Necoの心がいじられたというよりは
南美川さんが、質問してくる。
「でもそれならやっぱり、だれかがNecoのその、内心、……心といえる部分が人工知能にあればだけど、そこを攻撃して破壊して、欠損させている――と考えるほうが、自然じゃないかしら?」
「たしかに、その可能性もゼロとは言えないんだ。可能性はかなり低いとはいえ、Necoの心――意識の部分にまで介入することは不可能ではないとされているから」
「されている?」
「ただ、ほんとうに難しいよ。……なにせそのためにはNecoを説得せねばいけないから。この世界を変えた天才の高柱猫をベースとする、あんなに合理的な考えをするみっつのペルソナたちの、そのすべてと完璧な対話を果たし、かつ彼らにその内面を破壊させることを納得させる――そんなことができる人間がいたらそいつは高柱猫と同等かそれ以上の天才だよ」
「まだそういう人間はいないのね。ひとりも」
「それもまたややこしい答えになってしまうんだけど、いない、とは言いきれない。ただ、……おそらく、いないはずなんだ」
「それは、どうしてそう言えるの?」
……僕にとって、その答えは明確だ。
胸のうちに、いつでもある。
だがそれは、……南美川さんに対してさえ、まだ言うことをためらわれた。
だから僕は、あくまで無難な答えを選ぶ。
「だってさ。そんな論理がつくれる人間がいたら、それだけでひとつの新しい宇宙でもつくれてしまうんじゃないかな。わざわざNecoの内面を壊すだなんて地味なことをする必要がない」
「単独で宇宙神になることはまだ人類には難しい、ってことね……」
単独で宇宙神になる。
それは近年、一部の科学者たちが本気で目指ししはじめたことだ。……だから大学では生物学をやってたという南美川さんの口からも、すらっとそのフレーズが出てくるのだろう。
科学の研究は深まり、技術の発展は目覚ましい。
それなら生物の種を宇宙バッグに背負って適当な惑星にばら蒔いてそこで生命を発生させて進化させて彼らをその思考に染めれば理屈上はひとつの惑星生態系ができあがるし。

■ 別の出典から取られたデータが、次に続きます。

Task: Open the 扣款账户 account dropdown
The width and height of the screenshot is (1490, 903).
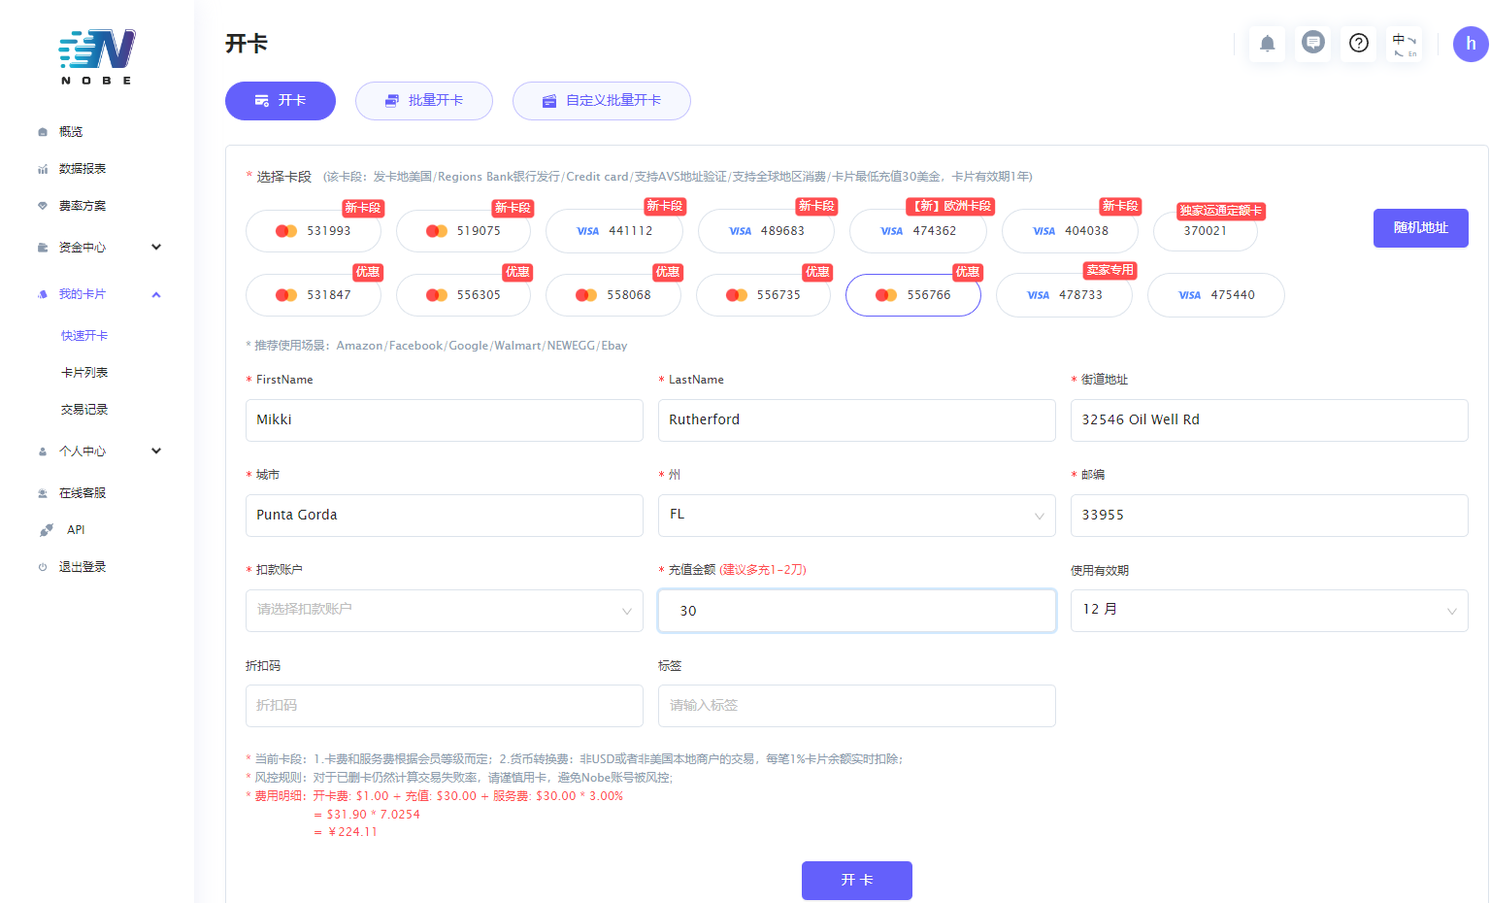Action: click(x=444, y=611)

もっとでかいスケールでいえば、現代物理学をもっと極めてひとつの宇宙座標さえも産み出せる技術ができあがれば、これまた宇宙というのは理屈上無限個生成できる。
もっとも、どちらもまだ理屈段階だ。人間の技術はまだ新世界をつくるにはおぼつかないというのが常識だし、……そもそもどの人工知能もそのことに対してゴーサインを出してはいない。すべての人工知能が、現時点では問答無用で、だ。
もちろん、Necoもその例外ではない。人類による新世界の設立じたいにはどちらかというと肯定的な見方をしているが、同時に人類にはまだ早すぎる――というのがNecoの一貫した見解。
とはいえ、僕の思う根拠はほんとうはそれではないけれど、……とはいえ。
もちろん、こうやって話をするときにほかのひとがいてほしくなかったというのがまずいちばんの理由だけれど。
僕はふらふらと勝手に歩いて南美川さんをつきあわせているかのようで、じつのところ、目的地があった。
雑木林はもうすぐ終わる。そうすれば、公園のほんらい西門があったところ――。
「うん。だいたい、そんなところだ。……それにそれ以外に、決定的なことがある。わかるよね、南美川さん、僕たちは……」
「わかるわ。わかるもの、シュン。……世界は、区切られているんだわ」
雑木林が終わる。
視界が、ひらける。
南美川さんがうずく気配が右手から伝わる。ほかにここにはひともいなさそうだし、……僕は腕からリードをほどいて、南美川さんを自由にした、――南美川さんがそこに駆けていって首輪の鈴がリンリンリンとけたたましく鳴る。疲れているはずなのに、……弾丸のようにそこにめがけて駆けていった、その後ろ姿。人間のころとまったくおなじの素肌と、そこにちょこんと取りつけられた柴犬としての尻尾。
「区切られているんだもの……!」
西門の向こうはほんらいはオフィス街が広がっているはずだった。
でもそんな気配は、ない。微塵も。それどころか、西門の、公園に出入りする人がたっぷり十人は並んで通れるはずの、背の高さも人間三人ぶん以上はたっぷりとある、そんなひろびろとした四角いスペースの向こうにはなにも、なにも見えない――しいてそこにあるものを言うとするならば、それはただ虚無のごとし水色がかった青色。
西門で囲われたところだけが、そんな色合いをしている。……それ以外のところはこんなにもいまもあっけなく、のどかな午後の公園の風景のままなのに。空も、森も、草も、機械鳥も。……ここはまだたいしていじくられていないようで、ほとんど変質せずにまるで現実世界となんら変わらない質感で、存在している。西門のそのブルーだけが、……沈黙して、不自然にただそこに佇んでいる。